:: GIVEN RECORDS ::
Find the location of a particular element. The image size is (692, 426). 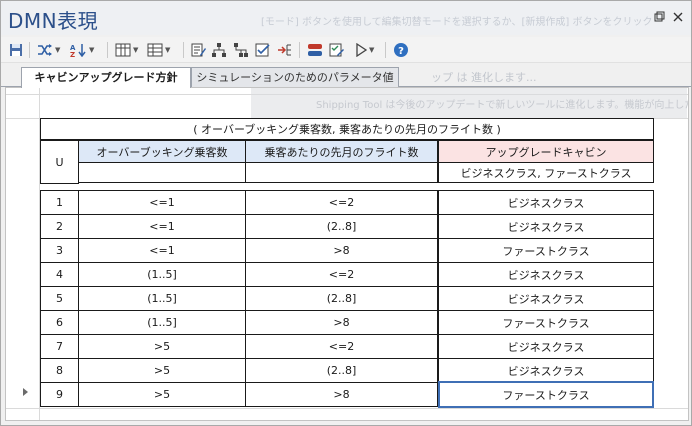

input-header-flights: 乗客あたりの先月のフライト数 is located at coordinates (342, 152).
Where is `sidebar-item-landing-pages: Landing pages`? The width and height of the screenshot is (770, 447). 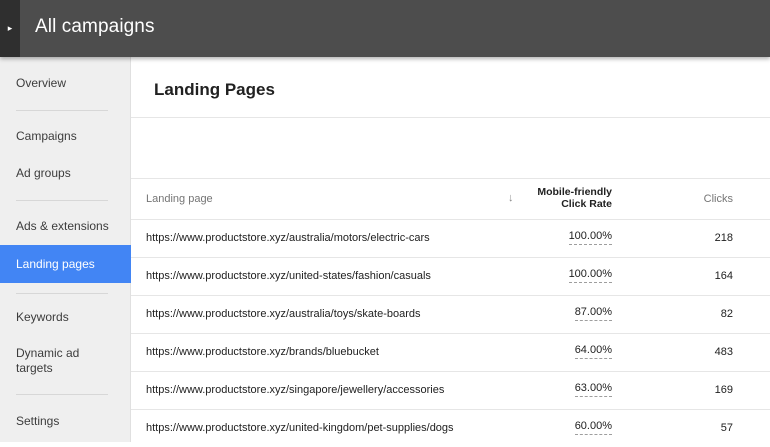 sidebar-item-landing-pages: Landing pages is located at coordinates (66, 264).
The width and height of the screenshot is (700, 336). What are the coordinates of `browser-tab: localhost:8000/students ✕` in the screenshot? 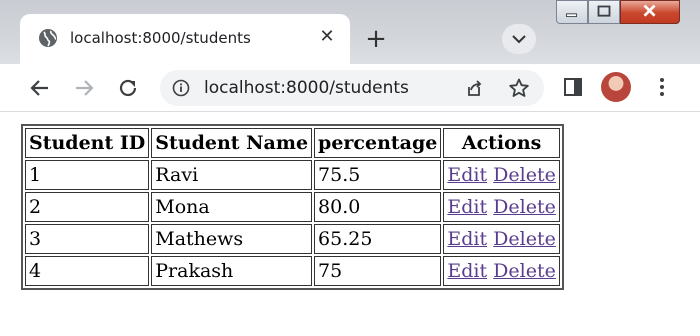 It's located at (185, 39).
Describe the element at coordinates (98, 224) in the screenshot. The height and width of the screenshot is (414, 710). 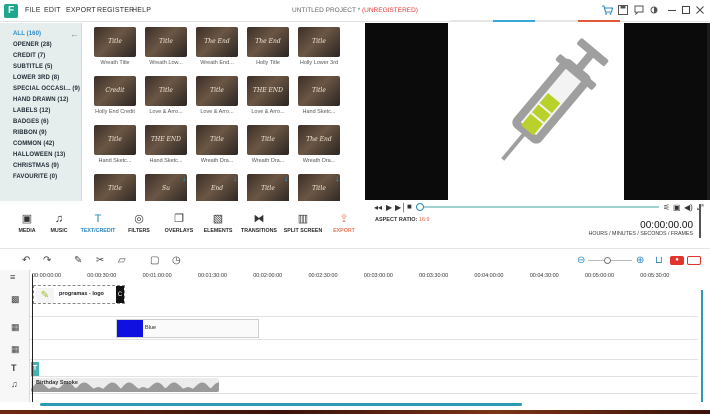
I see `tool-text-credit: T TEXT/CREDIT` at that location.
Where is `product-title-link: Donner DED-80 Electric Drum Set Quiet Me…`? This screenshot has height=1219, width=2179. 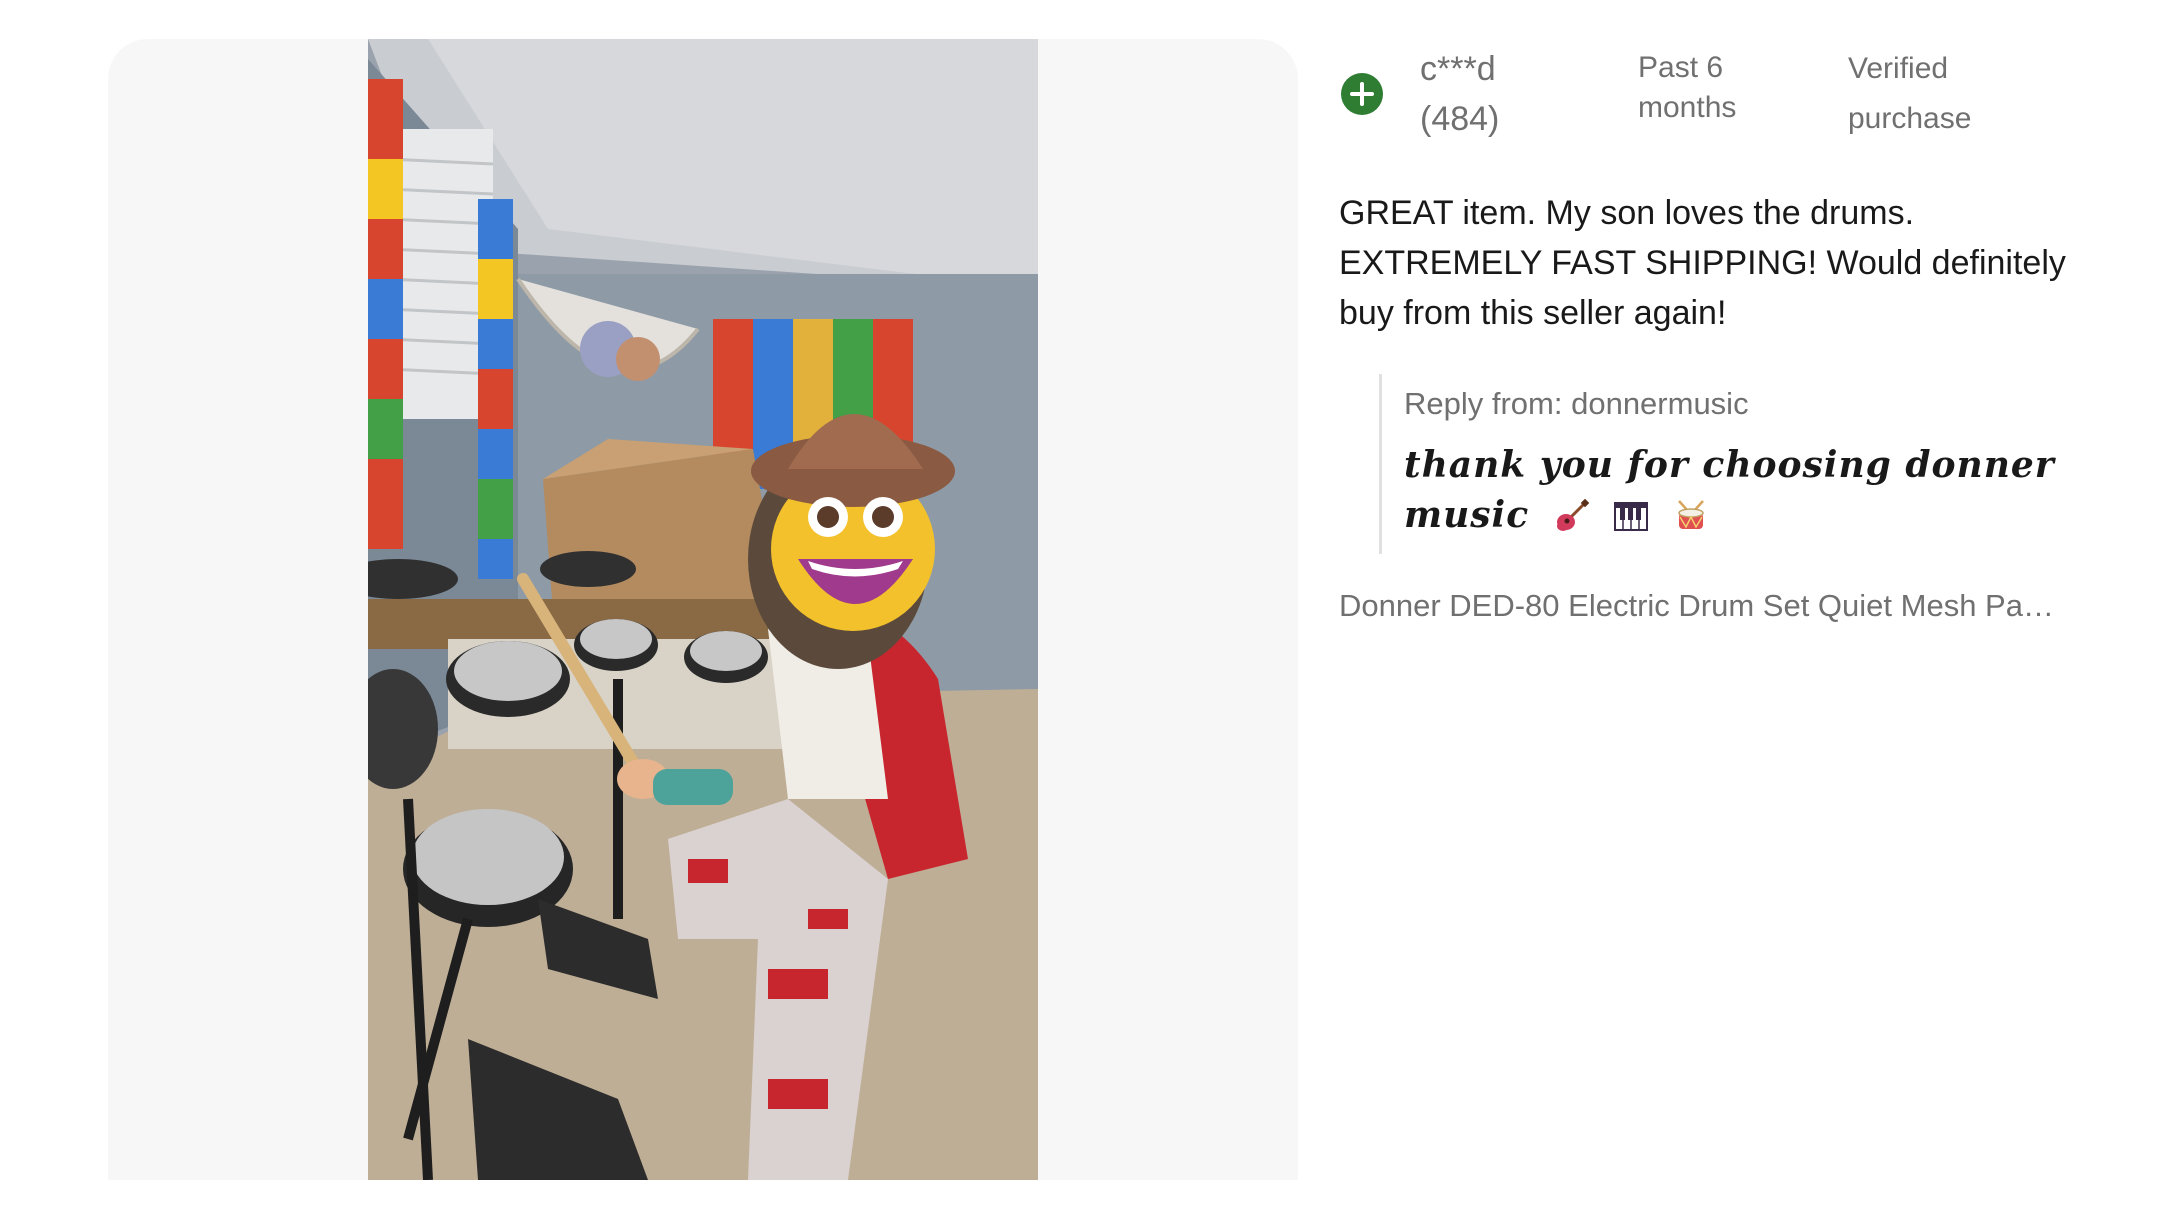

:: WORK TASK ::
Reproduce the material above word for word, from its first line through the line containing "input-header-flights: 乗客あたりの先月のフライト数 is", inclusive, and leave out the pictures.

:: ANSWER AREA ::
Find the location of a particular element. The image size is (692, 426). 

input-header-flights: 乗客あたりの先月のフライト数 is located at coordinates (342, 152).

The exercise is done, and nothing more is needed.